Repeat the records exactly, so that each line matches the original.

##### Input records

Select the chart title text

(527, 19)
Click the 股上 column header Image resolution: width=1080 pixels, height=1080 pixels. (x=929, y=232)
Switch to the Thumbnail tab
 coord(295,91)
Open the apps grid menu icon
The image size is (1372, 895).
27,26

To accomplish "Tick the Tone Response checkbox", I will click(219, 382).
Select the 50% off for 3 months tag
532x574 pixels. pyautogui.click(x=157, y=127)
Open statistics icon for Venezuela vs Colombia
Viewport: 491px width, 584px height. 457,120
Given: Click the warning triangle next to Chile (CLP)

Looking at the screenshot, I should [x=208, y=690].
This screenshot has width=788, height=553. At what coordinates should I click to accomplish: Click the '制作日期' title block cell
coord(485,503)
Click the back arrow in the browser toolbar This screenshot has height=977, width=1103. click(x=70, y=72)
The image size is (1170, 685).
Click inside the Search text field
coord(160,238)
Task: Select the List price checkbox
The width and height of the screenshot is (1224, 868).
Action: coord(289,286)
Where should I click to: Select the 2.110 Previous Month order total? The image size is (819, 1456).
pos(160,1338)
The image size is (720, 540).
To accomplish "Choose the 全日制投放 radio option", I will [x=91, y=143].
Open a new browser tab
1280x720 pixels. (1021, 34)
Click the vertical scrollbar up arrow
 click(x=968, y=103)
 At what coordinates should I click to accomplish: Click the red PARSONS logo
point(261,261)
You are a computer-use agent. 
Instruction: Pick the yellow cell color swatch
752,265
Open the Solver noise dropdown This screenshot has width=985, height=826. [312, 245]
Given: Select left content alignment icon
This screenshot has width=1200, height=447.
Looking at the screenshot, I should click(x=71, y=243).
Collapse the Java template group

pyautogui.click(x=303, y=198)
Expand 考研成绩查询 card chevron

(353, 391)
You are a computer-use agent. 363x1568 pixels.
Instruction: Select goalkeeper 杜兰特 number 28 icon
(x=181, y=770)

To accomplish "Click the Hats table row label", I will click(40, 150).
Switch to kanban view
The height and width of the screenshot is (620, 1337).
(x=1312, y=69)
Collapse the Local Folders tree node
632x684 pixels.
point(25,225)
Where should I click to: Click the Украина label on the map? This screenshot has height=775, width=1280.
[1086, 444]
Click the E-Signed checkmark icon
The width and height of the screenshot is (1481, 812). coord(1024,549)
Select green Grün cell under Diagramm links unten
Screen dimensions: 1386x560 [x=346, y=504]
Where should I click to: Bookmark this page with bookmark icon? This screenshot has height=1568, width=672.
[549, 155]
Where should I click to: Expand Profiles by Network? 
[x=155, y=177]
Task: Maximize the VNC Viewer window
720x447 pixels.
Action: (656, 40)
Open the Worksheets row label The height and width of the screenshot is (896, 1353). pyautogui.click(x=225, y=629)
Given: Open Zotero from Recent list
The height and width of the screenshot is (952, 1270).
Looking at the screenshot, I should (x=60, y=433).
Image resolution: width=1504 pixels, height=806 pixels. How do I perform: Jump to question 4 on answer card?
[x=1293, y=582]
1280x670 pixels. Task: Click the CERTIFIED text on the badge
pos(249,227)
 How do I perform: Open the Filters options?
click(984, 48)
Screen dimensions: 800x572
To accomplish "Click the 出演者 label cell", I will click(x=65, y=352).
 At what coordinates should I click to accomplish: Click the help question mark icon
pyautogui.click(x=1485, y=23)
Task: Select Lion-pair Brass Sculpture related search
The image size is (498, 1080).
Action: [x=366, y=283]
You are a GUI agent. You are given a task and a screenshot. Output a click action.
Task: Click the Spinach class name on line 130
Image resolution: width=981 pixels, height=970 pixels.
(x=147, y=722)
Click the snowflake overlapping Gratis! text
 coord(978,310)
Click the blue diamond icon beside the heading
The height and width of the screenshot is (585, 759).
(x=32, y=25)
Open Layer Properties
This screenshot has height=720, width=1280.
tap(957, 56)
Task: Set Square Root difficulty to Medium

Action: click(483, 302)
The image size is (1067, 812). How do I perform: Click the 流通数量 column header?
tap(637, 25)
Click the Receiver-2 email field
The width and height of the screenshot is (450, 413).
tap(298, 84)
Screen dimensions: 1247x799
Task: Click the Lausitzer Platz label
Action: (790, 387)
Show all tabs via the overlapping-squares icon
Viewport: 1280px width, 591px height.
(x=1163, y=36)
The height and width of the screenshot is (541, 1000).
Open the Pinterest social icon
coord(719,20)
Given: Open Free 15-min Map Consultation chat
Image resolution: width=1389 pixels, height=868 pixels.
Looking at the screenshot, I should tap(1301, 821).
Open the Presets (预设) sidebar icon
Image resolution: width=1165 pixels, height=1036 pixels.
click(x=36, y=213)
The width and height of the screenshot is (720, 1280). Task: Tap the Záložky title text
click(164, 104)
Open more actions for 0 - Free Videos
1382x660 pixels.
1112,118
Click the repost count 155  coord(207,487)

##########

• Result of the task
Select the chart title text

(527, 19)
Click the 股上 column header Image resolution: width=1080 pixels, height=1080 pixels. (x=929, y=232)
Switch to the Thumbnail tab
 coord(295,91)
Open the apps grid menu icon
The image size is (1372, 895).
27,26

To accomplish "Tick the Tone Response checkbox", I will click(219, 382).
Select the 50% off for 3 months tag
532x574 pixels. pyautogui.click(x=157, y=127)
Open statistics icon for Venezuela vs Colombia
Viewport: 491px width, 584px height. 457,120
Given: Click the warning triangle next to Chile (CLP)

Looking at the screenshot, I should [x=208, y=690].
This screenshot has width=788, height=553. At what coordinates should I click to accomplish: Click the '制作日期' title block cell
coord(485,503)
Click the back arrow in the browser toolbar This screenshot has height=977, width=1103. click(x=70, y=72)
The image size is (1170, 685).
Click inside the Search text field
coord(160,238)
Task: Select the List price checkbox
The width and height of the screenshot is (1224, 868).
Action: coord(289,286)
Where should I click to: Select the 2.110 Previous Month order total? The image size is (819, 1456).
pos(160,1338)
The image size is (720, 540).
To accomplish "Choose the 全日制投放 radio option", I will [x=91, y=143].
Open a new browser tab
1280x720 pixels. (1021, 34)
Click the vertical scrollbar up arrow
 click(x=968, y=103)
 At what coordinates should I click to accomplish: Click the red PARSONS logo
point(261,261)
You are a computer-use agent. 
Instruction: Pick the yellow cell color swatch
752,265
Open the Solver noise dropdown This screenshot has width=985, height=826. [312, 245]
Given: Select left content alignment icon
This screenshot has width=1200, height=447.
Looking at the screenshot, I should click(x=71, y=243).
Collapse the Java template group

pyautogui.click(x=303, y=198)
Expand 考研成绩查询 card chevron

(353, 391)
You are a computer-use agent. 363x1568 pixels.
Instruction: Select goalkeeper 杜兰特 number 28 icon
(x=181, y=770)

To accomplish "Click the Hats table row label", I will click(40, 150).
Switch to kanban view
The height and width of the screenshot is (620, 1337).
(x=1312, y=69)
Collapse the Local Folders tree node
632x684 pixels.
point(25,225)
Where should I click to: Click the Украина label on the map? This screenshot has height=775, width=1280.
[1086, 444]
Click the E-Signed checkmark icon
The width and height of the screenshot is (1481, 812). coord(1024,549)
Select green Grün cell under Diagramm links unten
Screen dimensions: 1386x560 [x=346, y=504]
Where should I click to: Bookmark this page with bookmark icon? This screenshot has height=1568, width=672.
[549, 155]
Where should I click to: Expand Profiles by Network? 
[x=155, y=177]
Task: Maximize the VNC Viewer window
720x447 pixels.
Action: (656, 40)
Open the Worksheets row label The height and width of the screenshot is (896, 1353). pyautogui.click(x=225, y=629)
Given: Open Zotero from Recent list
The height and width of the screenshot is (952, 1270).
Looking at the screenshot, I should (x=60, y=433).
Image resolution: width=1504 pixels, height=806 pixels. How do I perform: Jump to question 4 on answer card?
[x=1293, y=582]
1280x670 pixels. Task: Click the CERTIFIED text on the badge
pos(249,227)
 How do I perform: Open the Filters options?
click(984, 48)
Screen dimensions: 800x572
To accomplish "Click the 出演者 label cell", I will click(x=65, y=352).
 At what coordinates should I click to accomplish: Click the help question mark icon
pyautogui.click(x=1485, y=23)
Task: Select Lion-pair Brass Sculpture related search
The image size is (498, 1080).
Action: [x=366, y=283]
You are a GUI agent. You are given a task and a screenshot. Output a click action.
Task: Click the Spinach class name on line 130
Image resolution: width=981 pixels, height=970 pixels.
(x=147, y=722)
Click the snowflake overlapping Gratis! text
 coord(978,310)
Click the blue diamond icon beside the heading
The height and width of the screenshot is (585, 759).
(x=32, y=25)
Open Layer Properties
This screenshot has height=720, width=1280.
tap(957, 56)
Task: Set Square Root difficulty to Medium

Action: click(483, 302)
The image size is (1067, 812). How do I perform: Click the 流通数量 column header?
tap(637, 25)
Click the Receiver-2 email field
The width and height of the screenshot is (450, 413).
tap(298, 84)
Screen dimensions: 1247x799
Task: Click the Lausitzer Platz label
Action: (790, 387)
Show all tabs via the overlapping-squares icon
Viewport: 1280px width, 591px height.
(x=1163, y=36)
The height and width of the screenshot is (541, 1000).
Open the Pinterest social icon
coord(719,20)
Given: Open Free 15-min Map Consultation chat
Image resolution: width=1389 pixels, height=868 pixels.
Looking at the screenshot, I should tap(1301, 821).
Open the Presets (预设) sidebar icon
Image resolution: width=1165 pixels, height=1036 pixels.
click(x=36, y=213)
The width and height of the screenshot is (720, 1280). Task: Tap the Záložky title text
click(164, 104)
Open more actions for 0 - Free Videos
1382x660 pixels.
1112,118
Click the repost count 155  coord(207,487)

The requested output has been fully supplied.